Isabella Whitney and the Status of Women during the Renaissance

During the Renaissance, the writers who gained prominence were all male writers and today when we read about the Renaissance we usually tend to read the male writers like William Shakespeare, Ben Jonson, Christopher Marlowe, John Webster, Francis Bacon, Thomas Wyatt, Earl of Surrey, Edmund Spenser, Milton, John Donne and others, but almost no female writers of the time are being read in most of the syllabi of the courses on the Renaissance as very few writings by women writers exist to prove that they had made a significant contribution to the literary landscape of the Elizabethan times. It is not that women did not write during that time, but most of their writings were not preserved as they were not thought to be good enough to be preserved for future generations.

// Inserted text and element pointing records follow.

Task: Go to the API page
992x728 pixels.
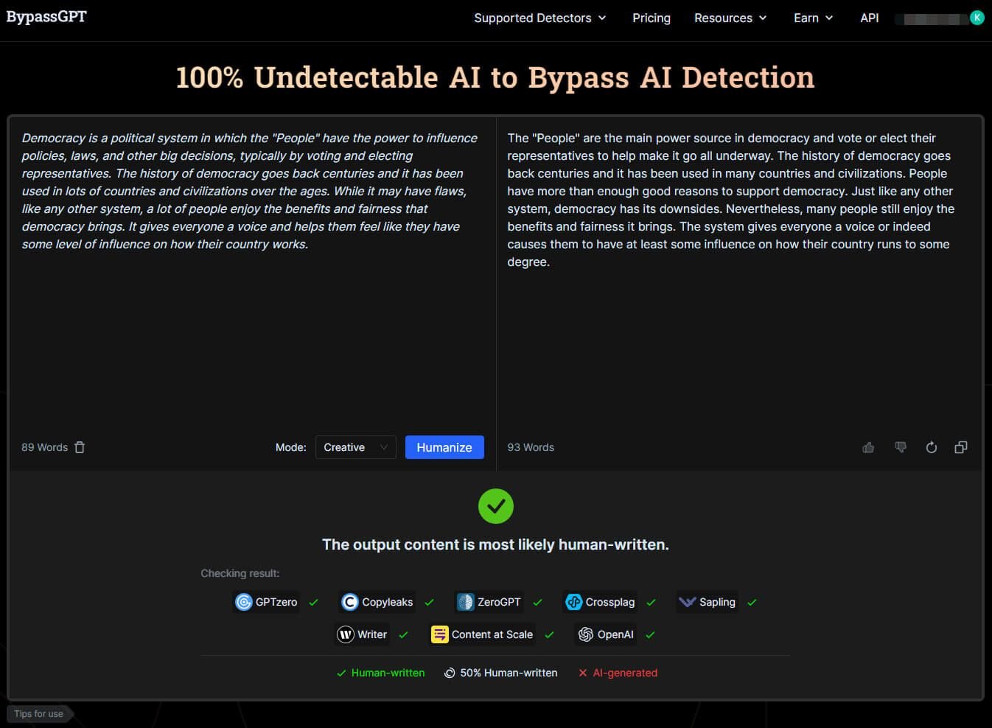Action: pos(869,18)
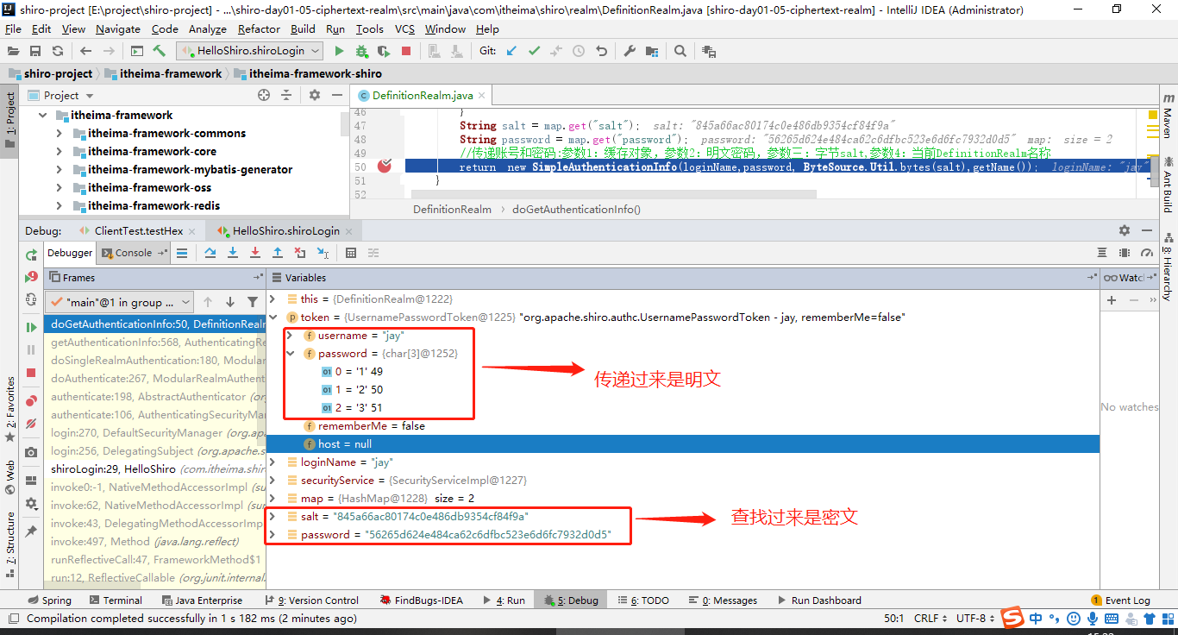Open the Refactor menu
Screen dimensions: 1178x635
pos(259,28)
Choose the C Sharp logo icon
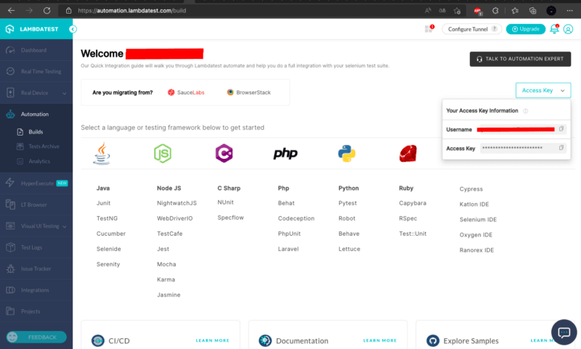Screen dimensions: 581x349 tap(224, 153)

One of the significant document of a Renaissance female writer that still exists is a Pamphlet by a woman is by Jane Anger. It’s a pamphlet called Her Protection for Women, which was in some ways a reaction against the Puritans writing against Women. One line of the Pamphlet is worth mentioning, where Jane Anger writes “if our virtues decay daily, it’s because men’s virtue decay hourly.” It shows the rage of Jane Anger which must have made her react in such vehement manner against the men of those times.

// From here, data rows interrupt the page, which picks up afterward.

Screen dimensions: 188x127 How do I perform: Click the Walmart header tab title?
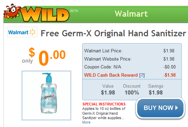pyautogui.click(x=131, y=14)
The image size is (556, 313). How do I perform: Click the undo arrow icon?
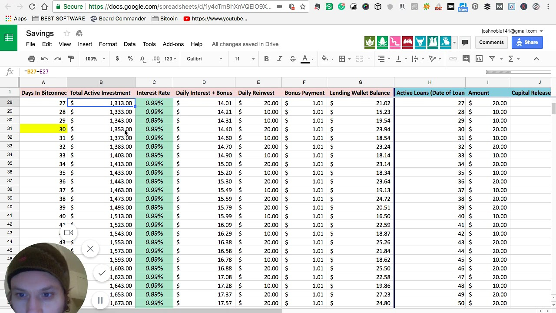coord(45,59)
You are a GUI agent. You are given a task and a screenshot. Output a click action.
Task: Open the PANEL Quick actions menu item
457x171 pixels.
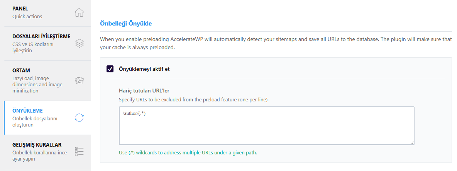pos(39,13)
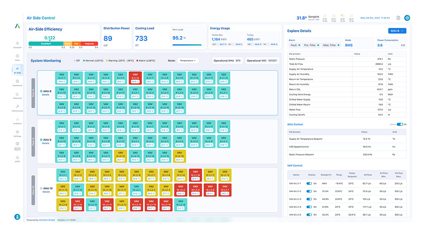Click the AHU 8 Details link
423x236 pixels.
[x=46, y=95]
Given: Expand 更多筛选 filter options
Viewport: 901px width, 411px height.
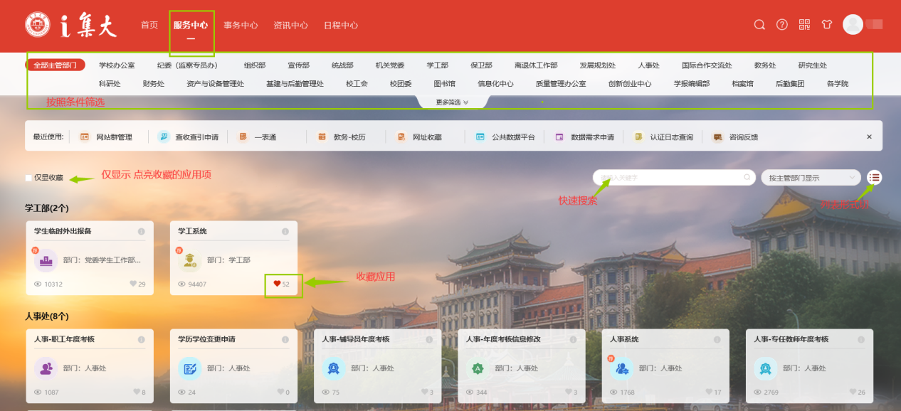Looking at the screenshot, I should tap(452, 102).
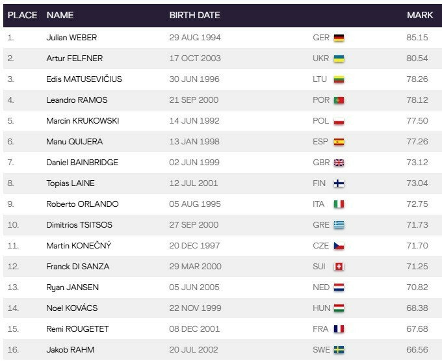The width and height of the screenshot is (442, 361).
Task: Click the Greek flag next to GRE
Action: 339,225
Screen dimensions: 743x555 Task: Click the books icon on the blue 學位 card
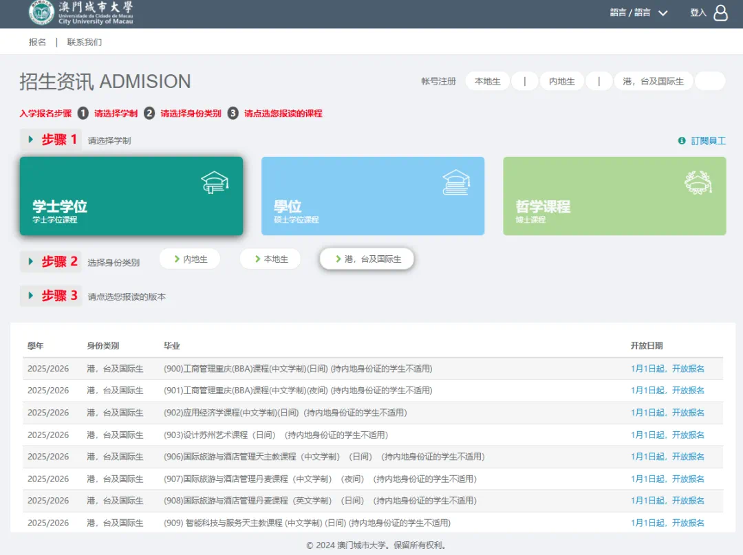coord(455,182)
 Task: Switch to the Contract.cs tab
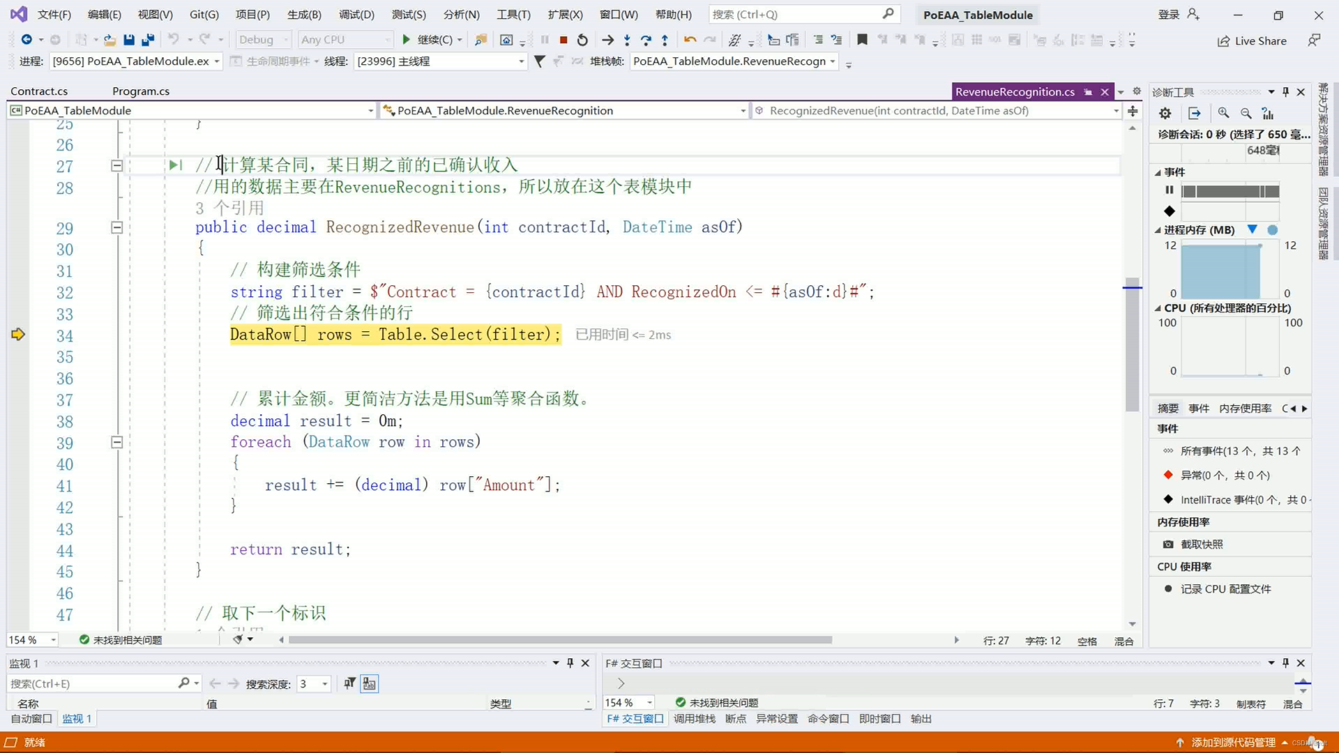pos(40,91)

In this context, it is necessary that one brings into discussion the pamphlets of Stephen Gosson, who being a puritan not only wrote against the women but also against theatre. According to Stephen Gosson, both theatre and Women are transgressive in nature. The Elizabethan people thought that the women are by nature transgressive and therefore they needed to be kept in patriarchal surveillance. Stephen Gosson is of the view that women are a threat to the larger patriarchal economy because of their transgressive nature and therefore requires a highly structured process involving their passage from the house and surveillance of the father to the house and surveillance of the husband.

Therefore Joan Kelly in the essay “Did Women have a Renaissance?” compares the status of women in Renaissance with that of the so called Dark Age (Medieval Age) and comments that there was “no renaissance for women,” as the situation worsened for the “fairer sex.” And almost all the works of the Renaissance establish “chastity” as the female norm and restructure the relation of the sexes to one of “female dependency” and “male domination” as Catherine Belsey says in her Essay “Disrupting Sexual Difference” – “Women, then as now, were defined in relation to men and in terms of their relations with men.”

Thus the whole of the Renaissance Literature portrays women to be second rate creatures and does not provide any space to her in the societal roles except from that of the “angel in the household” or “the whore in the market place”. These two are the only roles for females as if the women are obedient to the patriarchal culture then they are thought to be “the angel” and if they question, critique or even show their dissatisfaction with the patriarchal whims and wishes then they are termed as the ‘whore.’ In such a situation, women are generally seen to be very “inconstant” and are always looking for ways in which they can break up the patriarchal chains to assert their individual self and question the patriarchal dictates.

One can easily figure this out in Shakespeare’s play Othello, where Iago could trick Othello to his own doom as he could make Othello believe that Desdemona is “inconstant.” Othello believes in Iago much more than having faith in Desdemona. In an age when women are seen and shown to be ‘unfaithful’ creatures, Isabella Whitney’s poem “I. W. To her Unconstant Lover” is a grim reminder that it is not the women who are “inconstant” but the males are.

The Critical Appreciation of the I. W. To her Unconstant Lover must have given you a fair notion of the ways in which Isabella Whitney has tried to represent her version of her lover’s inconstancy. The poem can be read as a means by which the women’s voice differs from the male voices of the age. It is true that men are always the privileged race in a patriarchal society and therefore their creations, imaginations and representations are taken to be absolute truth and are the dominant discourse of the times. In a male dominated society, women are not allowed to speak; they are often silenced through different means (often by repression or gender stereotyping or submission); and even if they have a voice which they try to represent to the society they are mutilated / crushed with such vehemence that they are often not heard. In such circumstances it becomes difficult for a woman not only to speak out, but also to have a voice which goes against the patriarchal system.

In such a patriarchal society, if Isabella Whitney is able to have a voice of her own and even be heard to some extent; it shows she that she must have had a much rebellious voice which she modified and subdued to some extent to be accepted in her society. That she somehow sugar coated her discourse on the inconstancy of men by offering advice to her estranged lover is necessary so that men of the Renaissance accept her writing. In that sense, she may be termed as a very conscious, perceptive and wise female writer who knew the sensibilities and consciousness of her age and wrote in a way which would serve her purpose and yet at the same time be accepted by the society.

Isabella Whitney is usually not considered to be a feminist writer in the feminist discourses, but one needs to remember that at a time when she is writing, she had to deliberately make her writing so that she is accepted than just be feminist. So she wrote in a way which is politically correct and not just politically just.